Work item
All lines from the one containing "Close the current Shimano tab" through the end of the data below are to be transcribed exactly. Leave out the rest.

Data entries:
BEGIN

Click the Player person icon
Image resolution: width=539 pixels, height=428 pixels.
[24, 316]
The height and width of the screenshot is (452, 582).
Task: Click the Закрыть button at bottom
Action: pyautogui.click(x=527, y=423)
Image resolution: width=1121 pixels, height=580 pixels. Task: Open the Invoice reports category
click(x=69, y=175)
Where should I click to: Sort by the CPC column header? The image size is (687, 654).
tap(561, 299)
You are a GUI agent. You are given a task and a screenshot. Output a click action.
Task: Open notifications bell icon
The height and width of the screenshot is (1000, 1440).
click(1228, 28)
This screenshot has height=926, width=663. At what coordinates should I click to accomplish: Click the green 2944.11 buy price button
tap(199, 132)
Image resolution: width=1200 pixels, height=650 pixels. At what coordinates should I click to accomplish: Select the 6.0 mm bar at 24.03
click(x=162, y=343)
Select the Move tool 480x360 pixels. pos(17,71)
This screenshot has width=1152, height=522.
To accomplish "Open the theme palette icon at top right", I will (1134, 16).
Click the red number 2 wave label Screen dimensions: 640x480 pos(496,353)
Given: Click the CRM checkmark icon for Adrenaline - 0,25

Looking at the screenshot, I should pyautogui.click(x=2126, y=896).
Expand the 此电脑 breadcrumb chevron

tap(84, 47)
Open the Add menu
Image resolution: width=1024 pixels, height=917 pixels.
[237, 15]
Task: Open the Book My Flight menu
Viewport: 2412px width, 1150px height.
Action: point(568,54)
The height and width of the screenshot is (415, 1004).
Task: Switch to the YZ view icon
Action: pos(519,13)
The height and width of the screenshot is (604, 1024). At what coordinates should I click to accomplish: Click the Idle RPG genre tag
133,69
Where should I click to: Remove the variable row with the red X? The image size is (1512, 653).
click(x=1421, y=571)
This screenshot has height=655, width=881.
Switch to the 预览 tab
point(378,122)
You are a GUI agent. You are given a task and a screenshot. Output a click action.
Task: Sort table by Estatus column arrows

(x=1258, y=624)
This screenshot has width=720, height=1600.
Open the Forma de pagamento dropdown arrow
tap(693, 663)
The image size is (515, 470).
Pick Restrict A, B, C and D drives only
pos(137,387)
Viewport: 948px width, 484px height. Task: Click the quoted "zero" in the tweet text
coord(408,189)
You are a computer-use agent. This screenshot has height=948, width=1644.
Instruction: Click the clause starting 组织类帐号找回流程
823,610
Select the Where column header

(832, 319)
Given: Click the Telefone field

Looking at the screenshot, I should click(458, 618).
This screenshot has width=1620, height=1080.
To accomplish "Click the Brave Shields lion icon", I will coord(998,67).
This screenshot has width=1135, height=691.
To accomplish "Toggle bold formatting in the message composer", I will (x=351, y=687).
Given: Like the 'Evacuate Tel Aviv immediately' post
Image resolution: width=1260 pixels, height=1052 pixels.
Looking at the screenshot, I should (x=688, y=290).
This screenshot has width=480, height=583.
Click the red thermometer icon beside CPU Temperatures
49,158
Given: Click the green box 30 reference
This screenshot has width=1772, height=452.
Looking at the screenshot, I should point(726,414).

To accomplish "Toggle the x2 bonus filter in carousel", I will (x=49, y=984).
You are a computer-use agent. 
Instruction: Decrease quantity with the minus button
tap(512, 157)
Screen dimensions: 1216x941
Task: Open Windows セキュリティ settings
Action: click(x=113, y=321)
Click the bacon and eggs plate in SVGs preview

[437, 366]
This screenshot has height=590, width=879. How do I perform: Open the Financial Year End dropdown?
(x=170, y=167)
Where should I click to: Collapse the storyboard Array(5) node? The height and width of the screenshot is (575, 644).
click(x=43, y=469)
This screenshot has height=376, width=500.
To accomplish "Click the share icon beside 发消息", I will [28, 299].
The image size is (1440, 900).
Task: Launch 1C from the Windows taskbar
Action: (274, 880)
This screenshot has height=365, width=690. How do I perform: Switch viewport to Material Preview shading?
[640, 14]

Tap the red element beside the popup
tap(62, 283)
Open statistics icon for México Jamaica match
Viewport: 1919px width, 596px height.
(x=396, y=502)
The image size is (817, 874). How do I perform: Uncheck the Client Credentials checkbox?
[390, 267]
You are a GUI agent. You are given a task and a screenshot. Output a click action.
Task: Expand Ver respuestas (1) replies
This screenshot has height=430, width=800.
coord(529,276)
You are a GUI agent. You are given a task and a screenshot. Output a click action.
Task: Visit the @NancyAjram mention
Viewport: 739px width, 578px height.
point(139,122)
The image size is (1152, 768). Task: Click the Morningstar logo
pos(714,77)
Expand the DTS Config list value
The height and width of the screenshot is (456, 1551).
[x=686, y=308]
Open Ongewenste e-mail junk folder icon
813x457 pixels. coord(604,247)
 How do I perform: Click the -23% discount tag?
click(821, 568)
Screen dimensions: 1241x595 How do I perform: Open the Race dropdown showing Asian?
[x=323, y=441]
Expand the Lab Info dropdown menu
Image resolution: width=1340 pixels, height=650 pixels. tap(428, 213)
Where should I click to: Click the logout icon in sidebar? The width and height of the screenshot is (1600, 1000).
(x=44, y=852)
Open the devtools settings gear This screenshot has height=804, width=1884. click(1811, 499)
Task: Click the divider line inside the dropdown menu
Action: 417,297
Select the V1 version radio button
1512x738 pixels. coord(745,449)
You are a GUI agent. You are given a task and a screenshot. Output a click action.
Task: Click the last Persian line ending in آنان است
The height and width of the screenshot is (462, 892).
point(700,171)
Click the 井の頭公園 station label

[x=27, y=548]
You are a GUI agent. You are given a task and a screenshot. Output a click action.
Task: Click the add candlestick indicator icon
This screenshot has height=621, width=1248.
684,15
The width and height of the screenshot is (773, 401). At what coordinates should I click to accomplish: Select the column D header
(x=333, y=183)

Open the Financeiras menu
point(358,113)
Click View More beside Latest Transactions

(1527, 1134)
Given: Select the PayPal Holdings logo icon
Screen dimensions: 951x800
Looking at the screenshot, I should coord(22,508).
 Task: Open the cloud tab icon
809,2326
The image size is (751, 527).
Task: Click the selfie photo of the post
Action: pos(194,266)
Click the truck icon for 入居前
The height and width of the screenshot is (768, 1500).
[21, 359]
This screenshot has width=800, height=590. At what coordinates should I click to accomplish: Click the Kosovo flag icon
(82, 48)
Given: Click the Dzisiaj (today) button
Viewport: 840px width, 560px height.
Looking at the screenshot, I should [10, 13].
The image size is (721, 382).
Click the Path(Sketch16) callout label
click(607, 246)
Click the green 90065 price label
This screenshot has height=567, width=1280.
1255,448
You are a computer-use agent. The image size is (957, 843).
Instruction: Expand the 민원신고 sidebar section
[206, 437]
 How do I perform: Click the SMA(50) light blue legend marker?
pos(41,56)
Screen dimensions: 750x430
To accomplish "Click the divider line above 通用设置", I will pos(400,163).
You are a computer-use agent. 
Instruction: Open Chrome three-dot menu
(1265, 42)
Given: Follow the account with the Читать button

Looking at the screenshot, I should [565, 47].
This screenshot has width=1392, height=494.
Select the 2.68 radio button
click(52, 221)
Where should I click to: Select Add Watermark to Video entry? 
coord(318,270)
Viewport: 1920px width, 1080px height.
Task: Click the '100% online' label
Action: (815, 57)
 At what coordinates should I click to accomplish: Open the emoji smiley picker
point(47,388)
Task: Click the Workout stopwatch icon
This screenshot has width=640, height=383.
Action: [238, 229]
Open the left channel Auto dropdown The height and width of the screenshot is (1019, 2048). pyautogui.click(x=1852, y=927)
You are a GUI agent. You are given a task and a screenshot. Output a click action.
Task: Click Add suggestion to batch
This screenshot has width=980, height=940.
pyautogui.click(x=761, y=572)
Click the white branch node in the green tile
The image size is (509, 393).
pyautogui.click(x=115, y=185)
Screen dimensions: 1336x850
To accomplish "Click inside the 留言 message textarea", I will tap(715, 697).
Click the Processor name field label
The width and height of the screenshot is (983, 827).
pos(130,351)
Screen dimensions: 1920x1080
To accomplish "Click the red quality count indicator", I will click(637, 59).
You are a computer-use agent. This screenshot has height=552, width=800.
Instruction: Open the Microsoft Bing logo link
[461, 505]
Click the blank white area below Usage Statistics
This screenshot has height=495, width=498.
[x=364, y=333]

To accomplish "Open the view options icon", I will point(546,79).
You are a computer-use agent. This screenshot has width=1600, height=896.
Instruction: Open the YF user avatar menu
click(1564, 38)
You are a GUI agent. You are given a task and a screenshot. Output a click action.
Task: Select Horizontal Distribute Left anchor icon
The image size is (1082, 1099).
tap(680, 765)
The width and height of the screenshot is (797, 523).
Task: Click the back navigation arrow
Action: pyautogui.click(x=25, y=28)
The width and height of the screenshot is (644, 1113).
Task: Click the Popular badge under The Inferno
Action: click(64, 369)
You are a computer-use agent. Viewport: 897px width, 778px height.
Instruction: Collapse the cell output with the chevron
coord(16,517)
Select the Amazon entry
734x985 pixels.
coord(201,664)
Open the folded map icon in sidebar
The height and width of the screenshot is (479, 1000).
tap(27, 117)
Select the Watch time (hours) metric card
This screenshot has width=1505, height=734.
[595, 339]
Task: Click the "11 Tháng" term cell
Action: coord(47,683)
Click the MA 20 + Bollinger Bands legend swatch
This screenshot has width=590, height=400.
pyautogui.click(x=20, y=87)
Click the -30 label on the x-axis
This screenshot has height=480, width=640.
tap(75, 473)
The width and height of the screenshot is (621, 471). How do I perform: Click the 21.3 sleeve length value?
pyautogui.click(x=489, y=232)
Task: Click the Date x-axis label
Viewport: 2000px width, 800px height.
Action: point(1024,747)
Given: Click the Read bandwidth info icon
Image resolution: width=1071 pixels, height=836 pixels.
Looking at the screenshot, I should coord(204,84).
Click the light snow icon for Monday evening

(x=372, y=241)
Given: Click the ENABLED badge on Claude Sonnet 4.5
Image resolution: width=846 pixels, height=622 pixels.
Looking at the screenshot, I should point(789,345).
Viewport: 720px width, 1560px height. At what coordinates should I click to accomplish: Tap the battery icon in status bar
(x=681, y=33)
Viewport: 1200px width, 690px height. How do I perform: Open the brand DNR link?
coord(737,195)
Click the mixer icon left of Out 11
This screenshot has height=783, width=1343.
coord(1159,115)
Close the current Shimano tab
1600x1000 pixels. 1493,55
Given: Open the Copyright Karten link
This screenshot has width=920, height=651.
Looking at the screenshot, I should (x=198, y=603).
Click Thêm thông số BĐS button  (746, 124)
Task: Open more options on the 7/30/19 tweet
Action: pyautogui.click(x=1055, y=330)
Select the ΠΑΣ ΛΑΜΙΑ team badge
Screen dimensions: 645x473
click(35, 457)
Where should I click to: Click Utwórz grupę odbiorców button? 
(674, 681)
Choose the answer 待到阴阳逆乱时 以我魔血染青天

END

Response for this exercise
Close the current Shimano tab
1600x1000 pixels. 1493,55
Given: Open the Copyright Karten link
This screenshot has width=920, height=651.
Looking at the screenshot, I should (x=198, y=603).
Click Thêm thông số BĐS button  (746, 124)
Task: Open more options on the 7/30/19 tweet
Action: pyautogui.click(x=1055, y=330)
Select the ΠΑΣ ΛΑΜΙΑ team badge
Screen dimensions: 645x473
click(35, 457)
Where should I click to: Click Utwórz grupę odbiorców button? 
(674, 681)
Choose the answer 待到阴阳逆乱时 以我魔血染青天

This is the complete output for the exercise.